== What the task requires ==
From the line containing "Instruction: Click Editar guia for 99 Palmas" to the end of the listing, write out every line exactly; leave out everything else.

+-------+

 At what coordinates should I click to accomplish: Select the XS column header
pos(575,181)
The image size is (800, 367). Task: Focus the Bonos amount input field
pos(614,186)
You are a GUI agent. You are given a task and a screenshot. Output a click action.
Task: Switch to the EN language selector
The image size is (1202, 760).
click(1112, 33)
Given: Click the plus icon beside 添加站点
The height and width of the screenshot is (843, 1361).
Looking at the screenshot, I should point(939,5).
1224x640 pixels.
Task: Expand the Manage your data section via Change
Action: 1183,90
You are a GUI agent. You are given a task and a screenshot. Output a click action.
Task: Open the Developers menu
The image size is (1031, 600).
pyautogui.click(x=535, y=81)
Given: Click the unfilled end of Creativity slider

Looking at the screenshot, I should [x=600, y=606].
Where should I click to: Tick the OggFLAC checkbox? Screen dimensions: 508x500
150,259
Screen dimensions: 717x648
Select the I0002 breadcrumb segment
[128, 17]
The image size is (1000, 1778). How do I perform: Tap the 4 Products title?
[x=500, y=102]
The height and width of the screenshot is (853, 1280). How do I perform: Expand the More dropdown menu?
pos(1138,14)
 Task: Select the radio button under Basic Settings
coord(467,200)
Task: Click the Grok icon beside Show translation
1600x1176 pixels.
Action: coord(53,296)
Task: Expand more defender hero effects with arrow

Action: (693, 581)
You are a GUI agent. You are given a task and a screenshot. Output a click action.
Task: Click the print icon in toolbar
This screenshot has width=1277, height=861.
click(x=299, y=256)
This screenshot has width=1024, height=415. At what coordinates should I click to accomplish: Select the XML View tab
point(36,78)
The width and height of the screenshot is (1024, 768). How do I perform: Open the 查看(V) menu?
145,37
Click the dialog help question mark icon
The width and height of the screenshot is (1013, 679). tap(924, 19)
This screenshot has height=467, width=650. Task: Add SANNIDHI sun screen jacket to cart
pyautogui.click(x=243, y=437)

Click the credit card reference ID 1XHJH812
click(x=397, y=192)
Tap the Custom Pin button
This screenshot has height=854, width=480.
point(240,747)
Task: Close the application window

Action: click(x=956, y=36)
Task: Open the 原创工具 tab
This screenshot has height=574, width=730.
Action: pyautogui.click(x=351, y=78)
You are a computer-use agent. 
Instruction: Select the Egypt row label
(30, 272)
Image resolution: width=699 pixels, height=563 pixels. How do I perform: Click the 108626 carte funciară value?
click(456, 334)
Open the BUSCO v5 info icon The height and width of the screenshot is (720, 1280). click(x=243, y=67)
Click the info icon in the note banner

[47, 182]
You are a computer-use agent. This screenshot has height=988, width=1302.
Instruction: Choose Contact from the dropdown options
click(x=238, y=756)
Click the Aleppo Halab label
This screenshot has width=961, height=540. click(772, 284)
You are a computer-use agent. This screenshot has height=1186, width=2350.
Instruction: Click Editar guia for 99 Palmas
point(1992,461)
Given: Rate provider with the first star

+-------+

== Result of this task ==
Instruction: Click Editar guia for 99 Palmas
point(1992,461)
Given: Rate provider with the first star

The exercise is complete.